- Всё дело в старых документах. Аппий Клавдий Цек, построивший эту дорогу, получил в собственность довольно большие земельные участки по всей её длине. Тот участок, на котором стоит вилла Клодия – вернее, с которого она начиналась – тоже принадлежал роду Клавдиев с тех самых времён. Надумав расширить виллу, Клодий заявил о своём праве на прилегающие земельные участки – наш дом и часть рощи Юпитера. Он был мастер из ничего состряпать нужный документ, так что в один прекрасный день мы обнаружили, что ничего не можем сделать. И Клодий завладел и домом, и рощей – без малейшего насилия, строго в рамках закона.

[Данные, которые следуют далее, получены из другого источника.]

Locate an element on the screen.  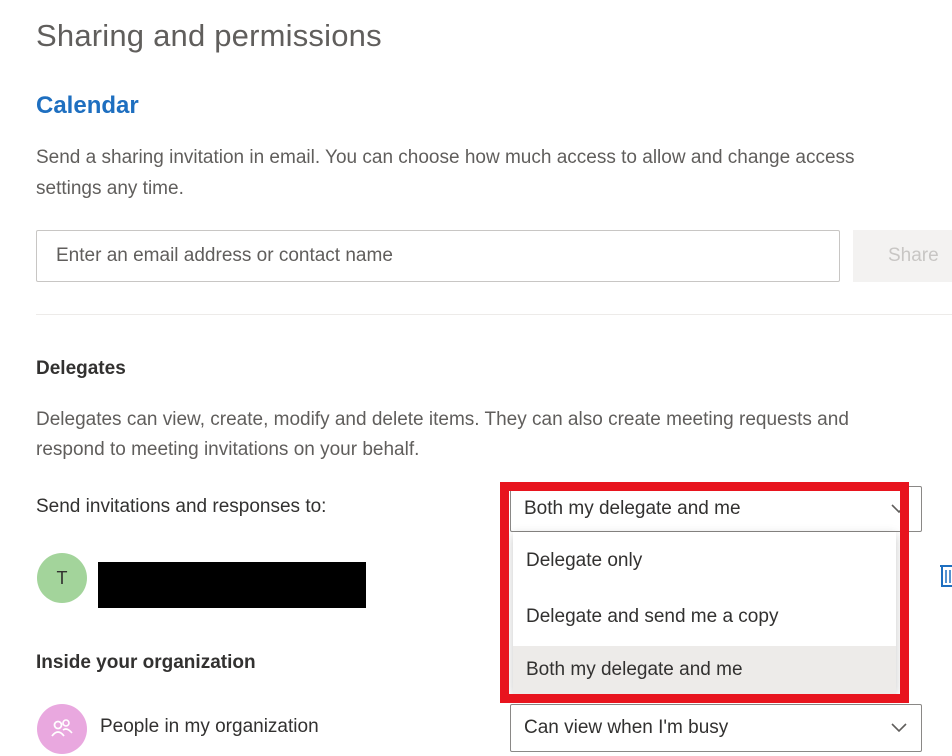
option-delegate-and-send-copy: Delegate and send me a copy is located at coordinates (704, 617).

- Но относиться к нему лучше вы от этого не стали.
Она смерила меня взглядом.
- Воздержись от тонких намёков, и тогда я тоже постараюсь говорить с тобой по возможности прямо. Но я слишком увлеклась разговором о вещах, которые более интересны мне, нежели вам. Простите, что не предлагаю вам ни еды, ни питья – весталке не подобает угощать мужчин. Мы также останемся стоять, все трое. Но наша свидетельница может сесть. – Она кивнула рабыне и та уселась на табурет в углу. – Ты говорил, что у тебя ко мне дело.

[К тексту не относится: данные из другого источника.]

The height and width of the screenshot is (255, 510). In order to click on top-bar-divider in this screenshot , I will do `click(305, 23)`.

- Да, и я благодарю тебя за то, что уважила мою просьбу…
- Давайте покончим с этим как можно скорее. Чем меньше времени вы проведёте в этих стенах, тем будет лучше. Я уверена, что вы оба меня понимаете.
- Постараюсь не занимать твоего времени. Я слышал, что спустя очень короткое время после того, как Клодий был убит в Бовиллах, к вам явилась посетительница.
Весталка бросила на меня быстрый взгляд, но ничего не ответила.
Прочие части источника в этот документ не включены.